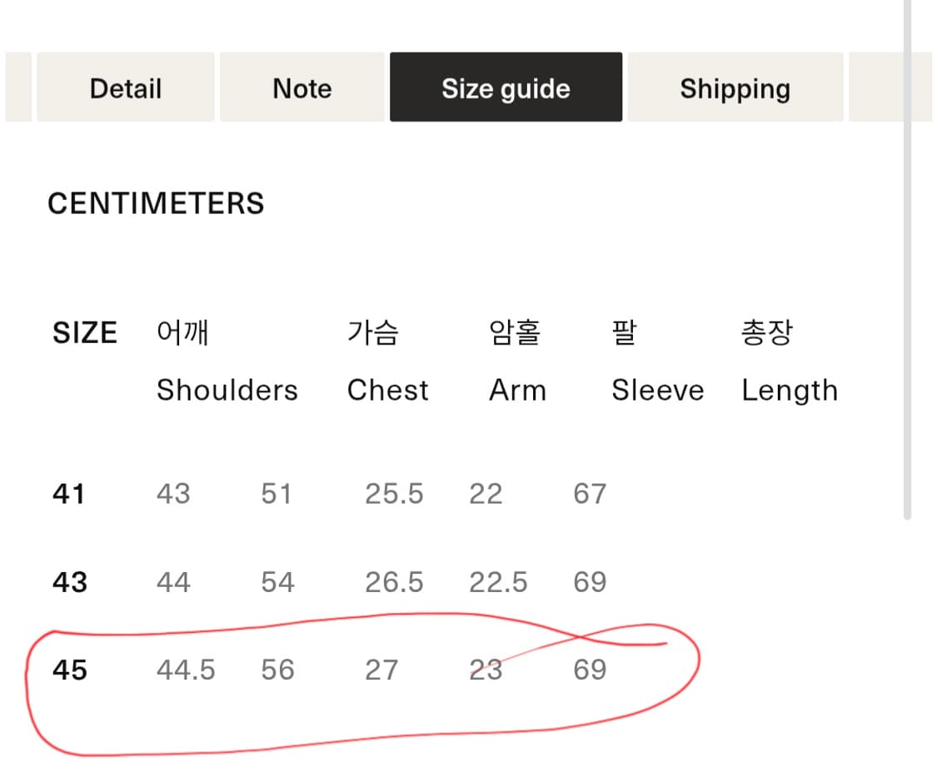
Task: Open the Detail tab
Action: (125, 88)
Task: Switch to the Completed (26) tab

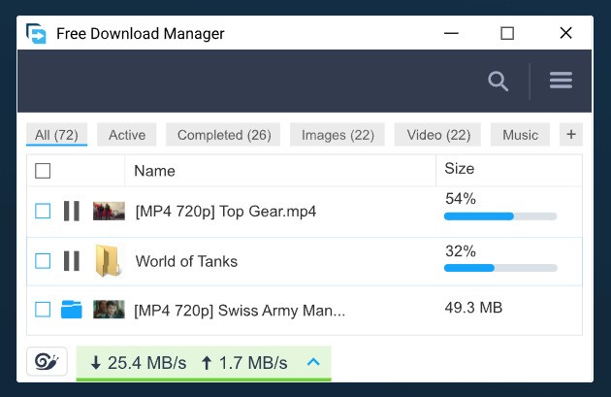Action: [x=224, y=135]

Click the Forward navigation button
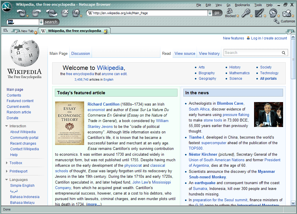36,13
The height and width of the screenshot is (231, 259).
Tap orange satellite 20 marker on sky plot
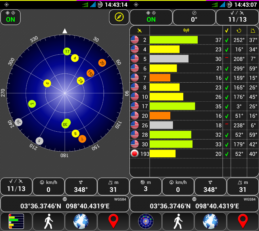click(x=102, y=63)
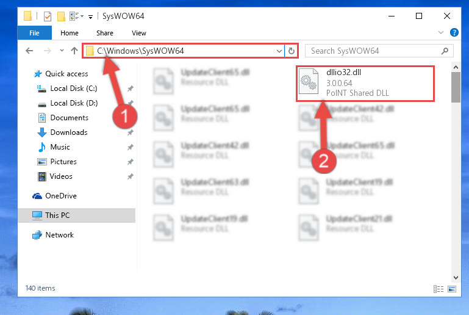Click the search magnifier icon
The width and height of the screenshot is (469, 315).
(445, 51)
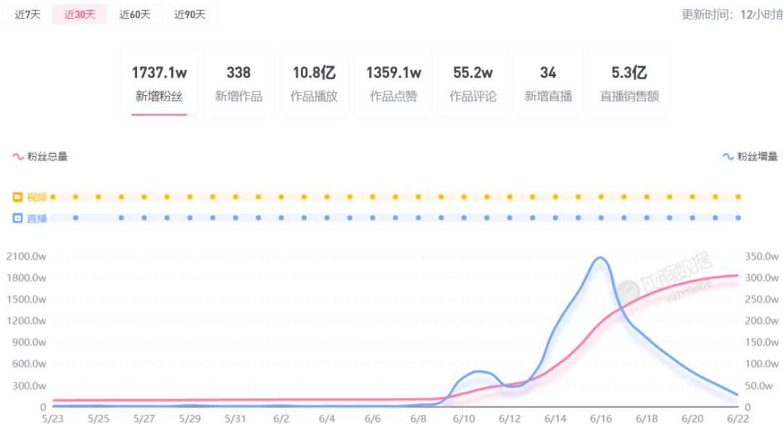Click the pink 粉丝总量 wave icon

point(18,156)
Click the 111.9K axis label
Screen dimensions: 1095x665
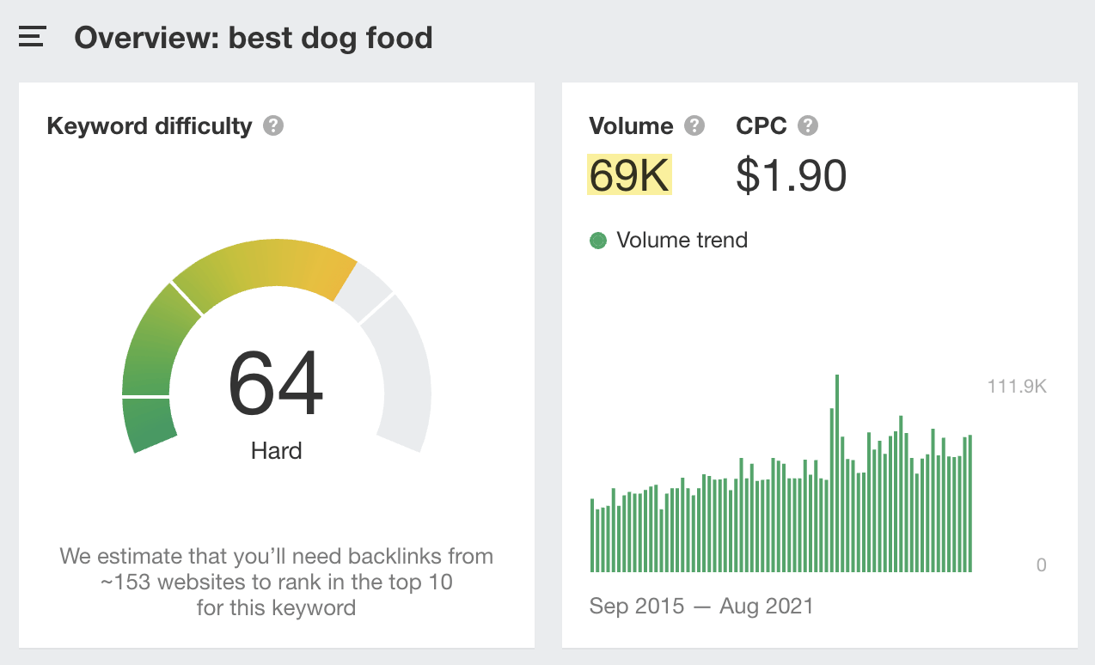1017,387
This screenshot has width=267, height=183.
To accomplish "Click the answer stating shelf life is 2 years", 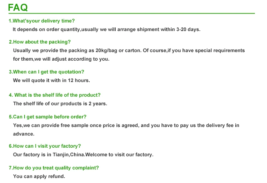I will click(x=60, y=103).
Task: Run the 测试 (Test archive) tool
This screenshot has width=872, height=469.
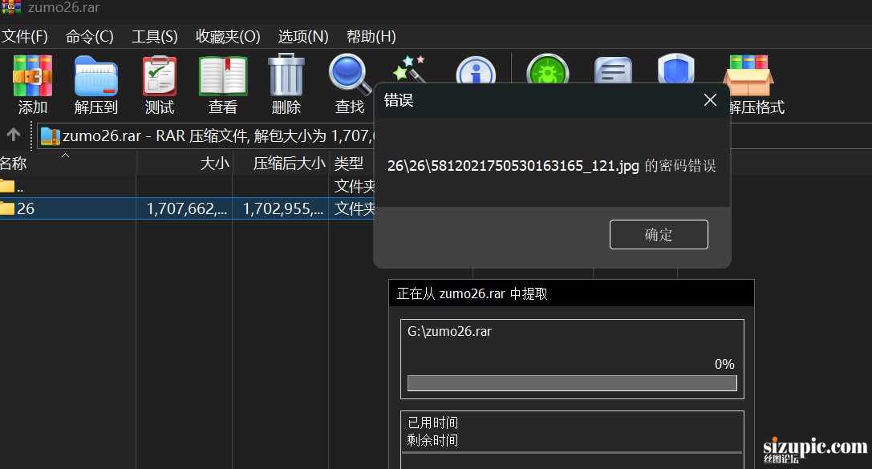Action: pos(159,80)
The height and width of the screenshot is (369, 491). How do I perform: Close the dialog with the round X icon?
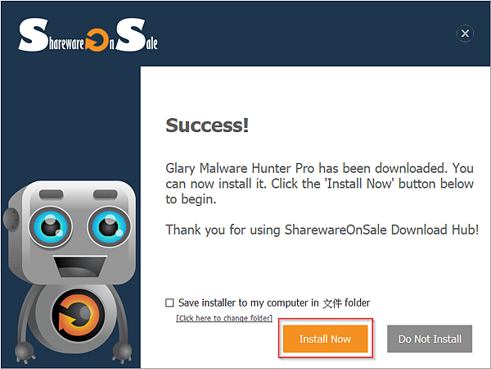(465, 33)
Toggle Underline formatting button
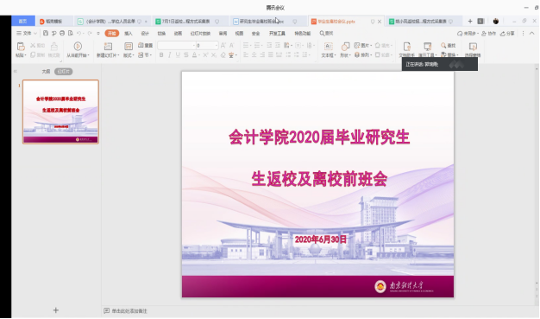Image resolution: width=540 pixels, height=319 pixels. (178, 54)
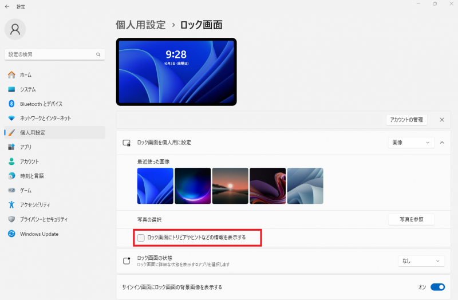
Task: Click the 個人用設定 breadcrumb link
Action: point(140,25)
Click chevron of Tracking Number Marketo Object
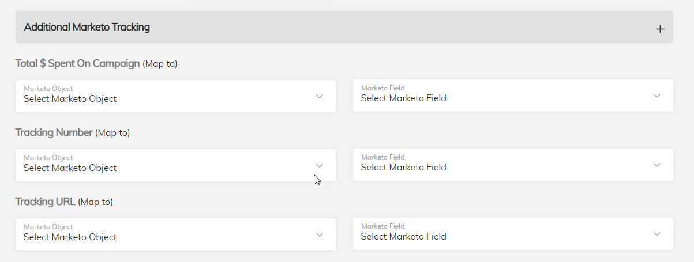694x262 pixels. (320, 165)
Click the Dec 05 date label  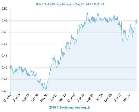click(108, 98)

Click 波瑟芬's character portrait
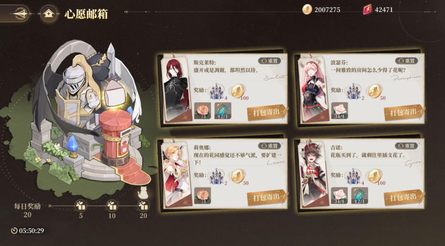click(x=314, y=89)
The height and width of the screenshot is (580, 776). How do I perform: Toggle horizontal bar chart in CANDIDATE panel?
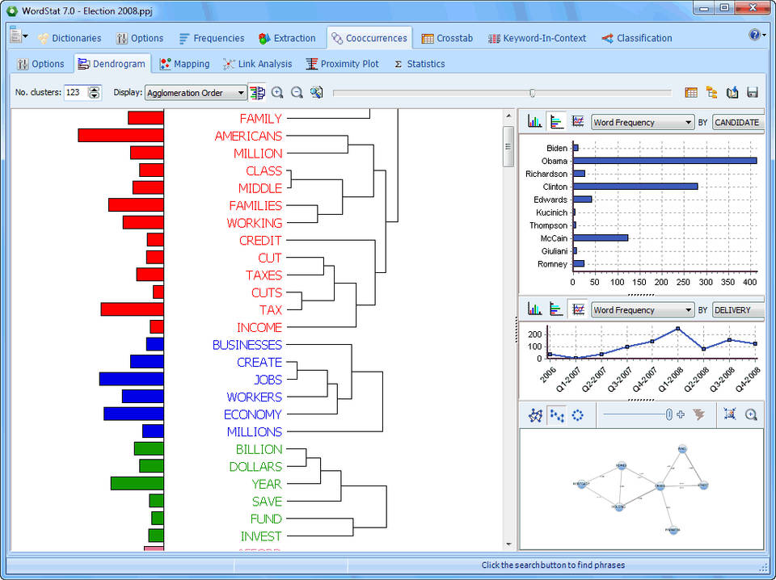click(556, 122)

--*--

→ **Task prompt**
Only an exact copy of the lines from the one with "Click 波瑟芬's character portrait" through the last line of the data above is wanted, and no pictures.

→ **Output below**
Click 波瑟芬's character portrait
click(x=314, y=89)
The height and width of the screenshot is (580, 776). How do I perform: Toggle horizontal bar chart in CANDIDATE panel?
click(556, 122)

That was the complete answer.